Sima Qian's contribution to historiography included an emphasis on the human element in history rather than attributing all events to supernatural causes, which was a departure from tradition.

Life

Sima Qian was the son of Sima Tan, the grand historian at the Han court during the period 140–110 B.C. After traveling extensively in his youth, Sima Qian entered court service. In 111 B.C. he accompanied a military expedition into the southwest of China, and in 110 B.C. he was a member of the Wudi emperor’s entourage when the latter visited Mount Tai to conduct sacrifices. In the same year, his father died, and he was appointed in 108 B.C. to succeed him in the post of grand historian.

In 105 B.C. he was among those responsible for a complete reform of the Chinese calendar. At about the same time, Sima Qian began to undertake the ambition of his father to write a definitive history of the Chinese past. Before his history was completed, however, Sima Qian deeply offended the emperor by coming to the defense of a disgraced general. Sima Qian was arraigned for “defaming the emperor,” a capital crime. Either because the emperor felt him too valuable a man to lose or because Sima Qian himself requested a reprieve so that he could complete his history, he was castrated instead of executed.
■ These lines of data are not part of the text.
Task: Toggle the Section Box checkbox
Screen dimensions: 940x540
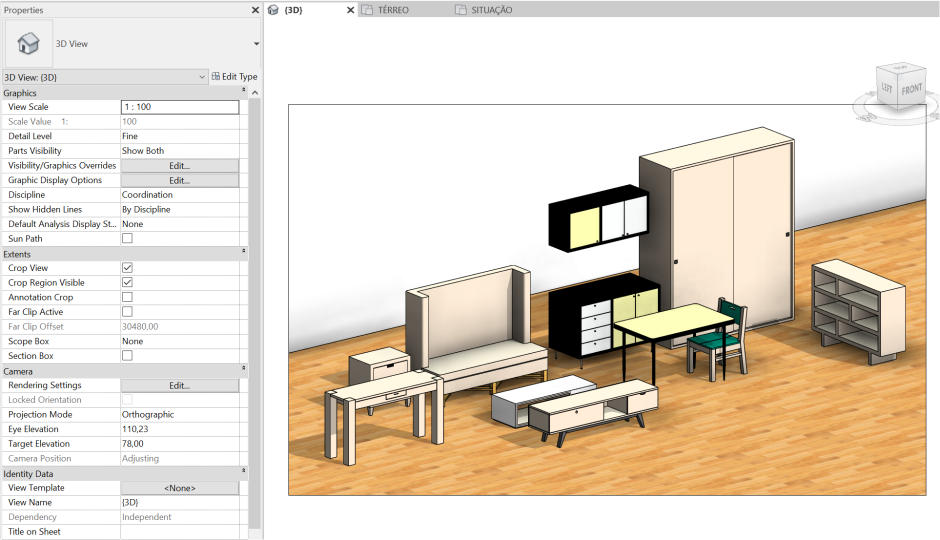Action: pos(127,356)
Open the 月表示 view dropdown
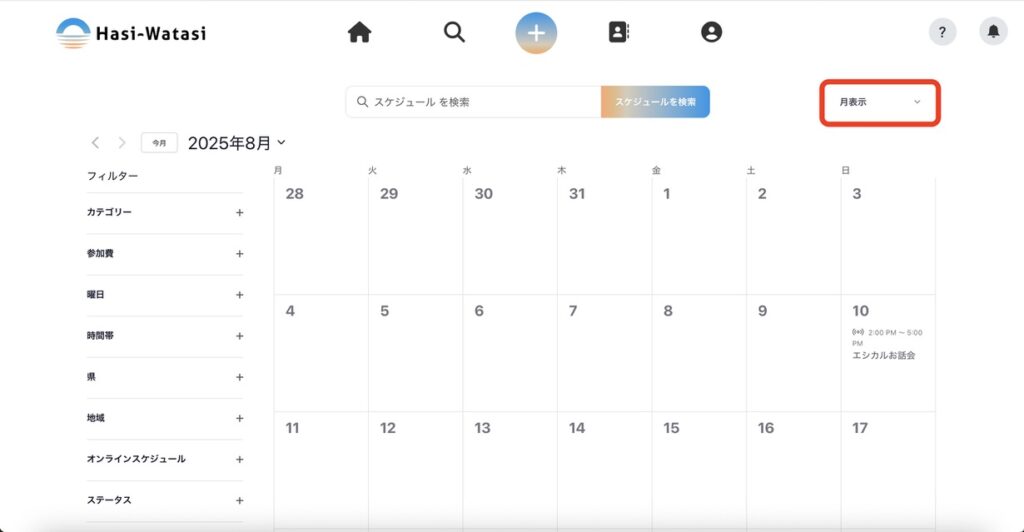 click(x=879, y=102)
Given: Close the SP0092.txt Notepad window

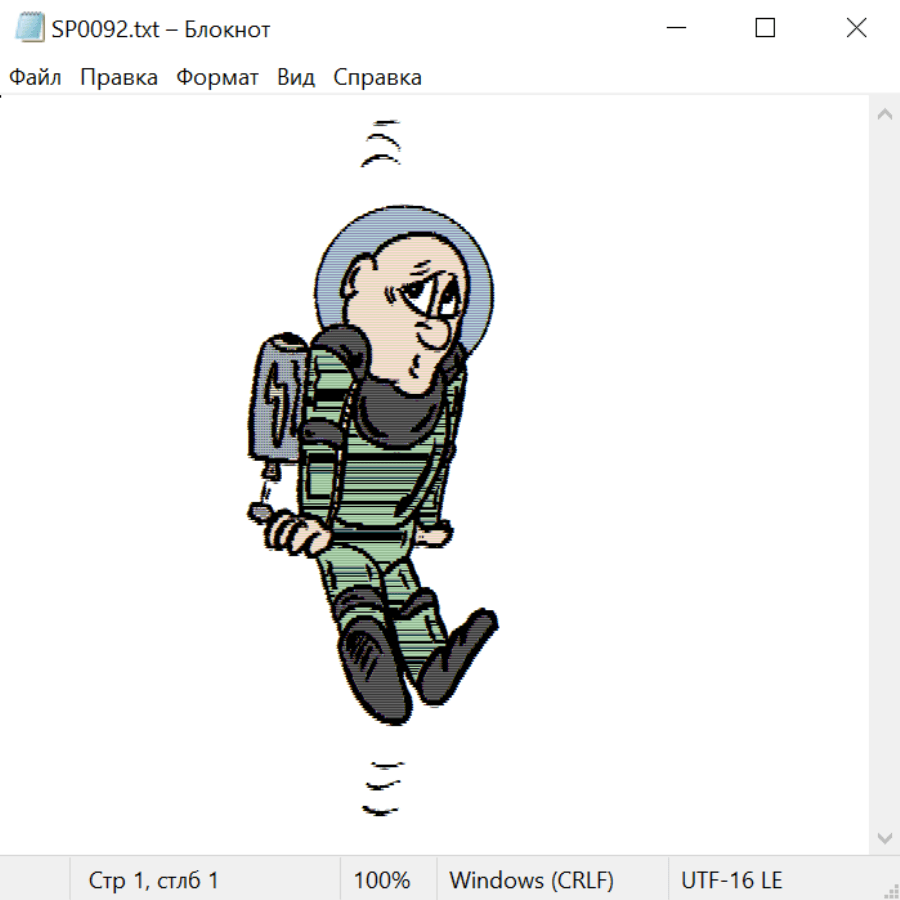Looking at the screenshot, I should pyautogui.click(x=856, y=29).
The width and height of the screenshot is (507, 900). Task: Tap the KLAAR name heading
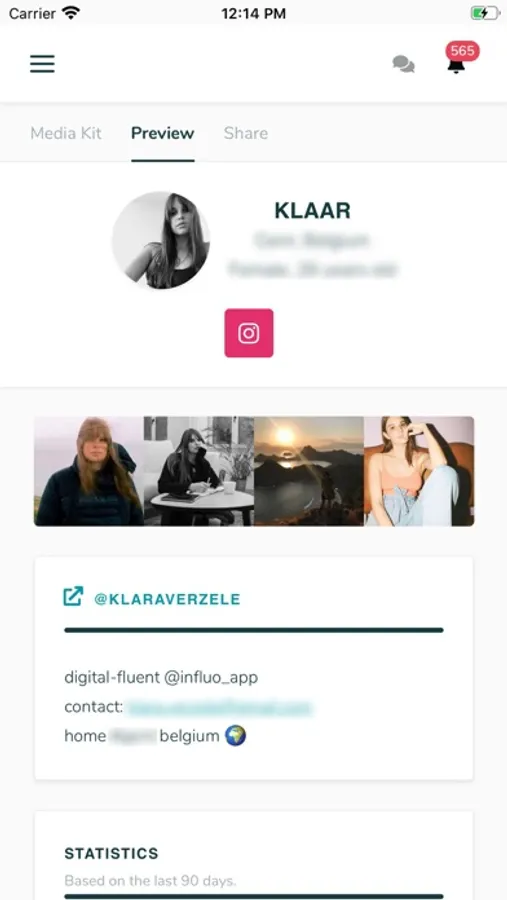click(312, 211)
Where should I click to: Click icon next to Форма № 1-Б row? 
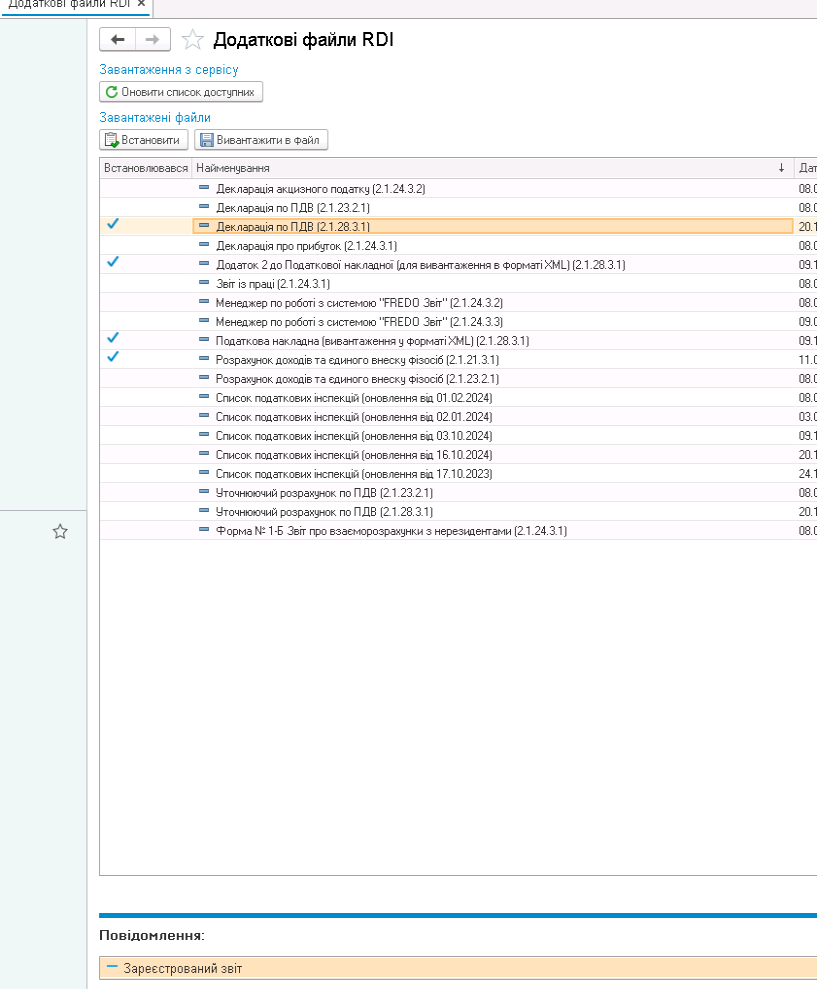point(204,530)
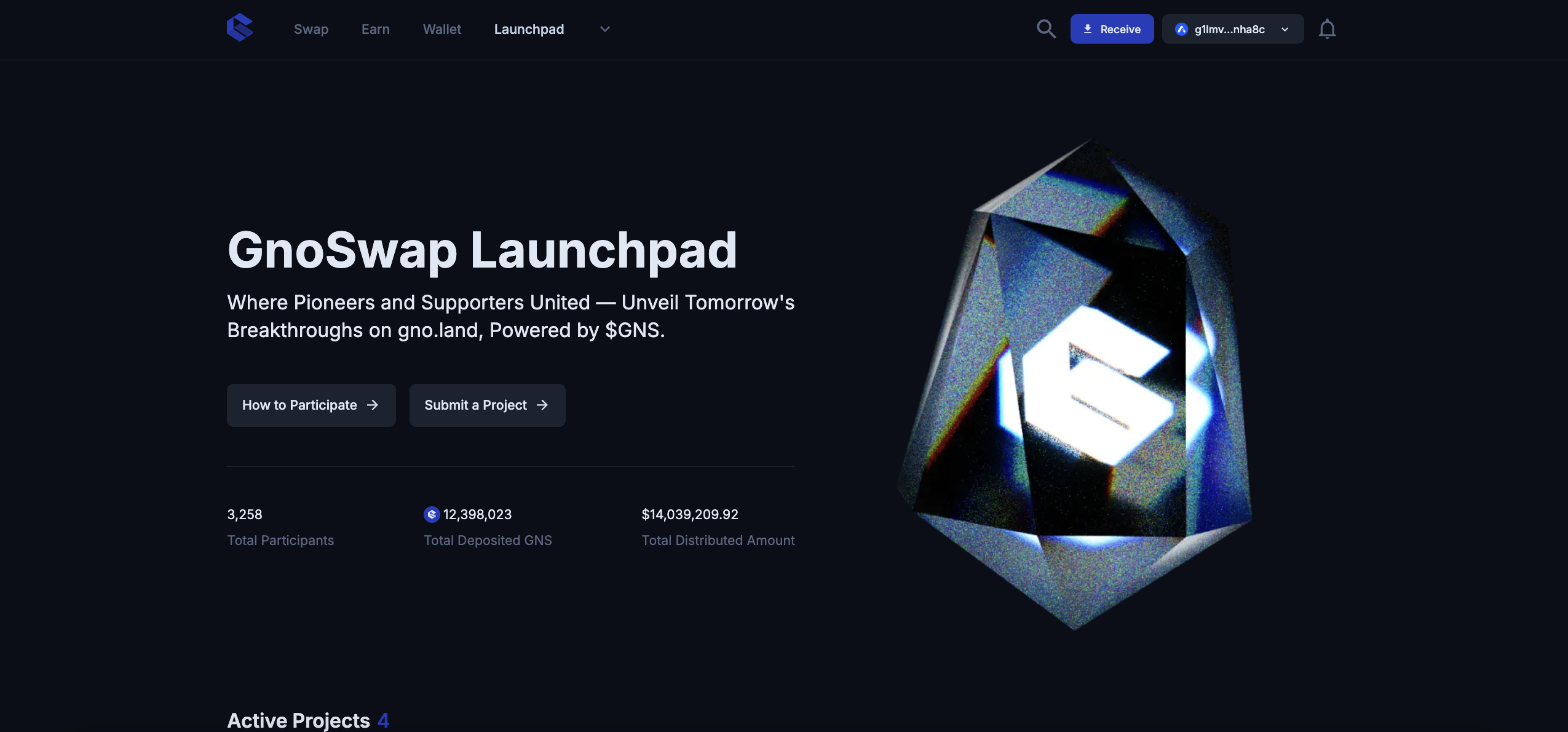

The Records of the Grand Historian

Although the style and form of Chinese historical writings varied through the ages, Shiji (时机) has defined the quality and style from then onwards. In writing Shiji, Sima initiated a new writing style by presenting history in a series of biographies. Among the biographies are Emperors such as Qin Shi Huang, Han Gaozu and Han Xian, as well as biographies of court officials, scholars, and even common laborers who Qian considered important to the empire. His work extends over 130 chapters, not in historical sequence, but divided into particular subjects.[1]

Sima Qian and Herodotus

Sima Qian is often compared to the Greek historian Herodotus. Some scholars believe that Herodotus encountered the Sima clan while he traveled across the Persian empire, and that this encounter with Qian's ancestors may inspired him in his own works. This is a controversial claim, but there is some evidence to support it.[2]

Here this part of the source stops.